◆ DESCRIPTION OF THE TASK: Transcribe the stretch of lines from the one containing "You are a GUI" through the one containing "Screen dimensions: 800x600", word for word and with both of those lines included.

◆ DATA IN THIS EXERCISE:

╭──

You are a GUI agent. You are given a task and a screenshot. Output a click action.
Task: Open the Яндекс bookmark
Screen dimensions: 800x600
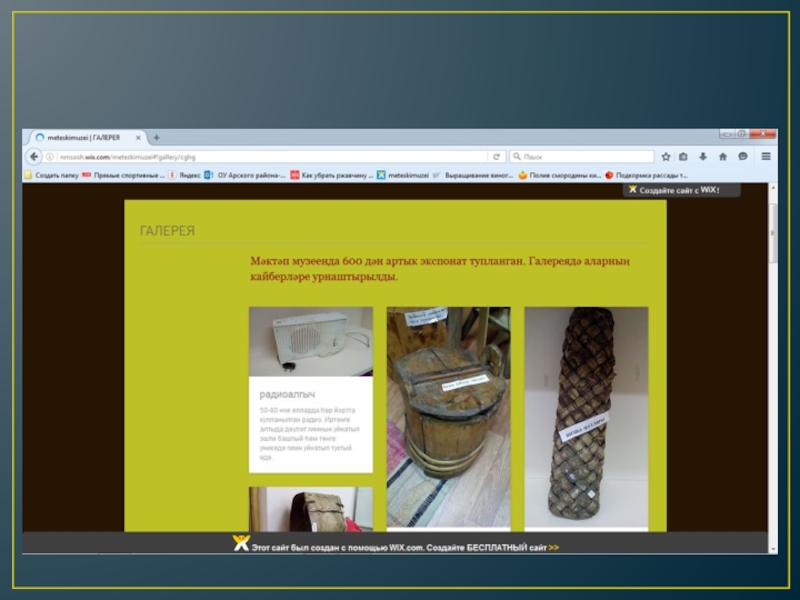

╰──
╭──

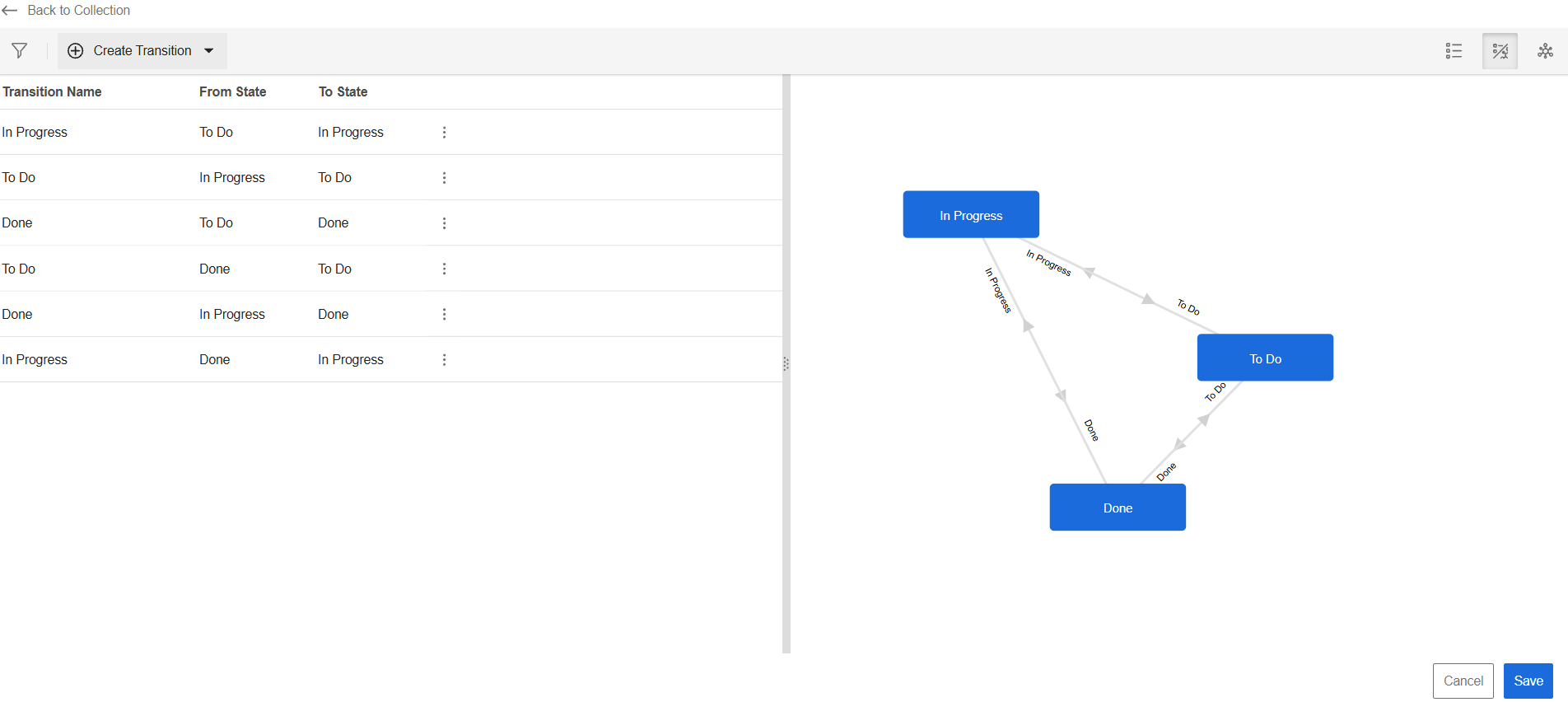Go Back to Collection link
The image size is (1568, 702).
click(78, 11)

╰──

◆ EXERCISE OUTPUT:
You are a GUI agent. You are given a task and a screenshot. Output a click action.
Task: Open the Яндекс bookmark
Screen dimensions: 800x600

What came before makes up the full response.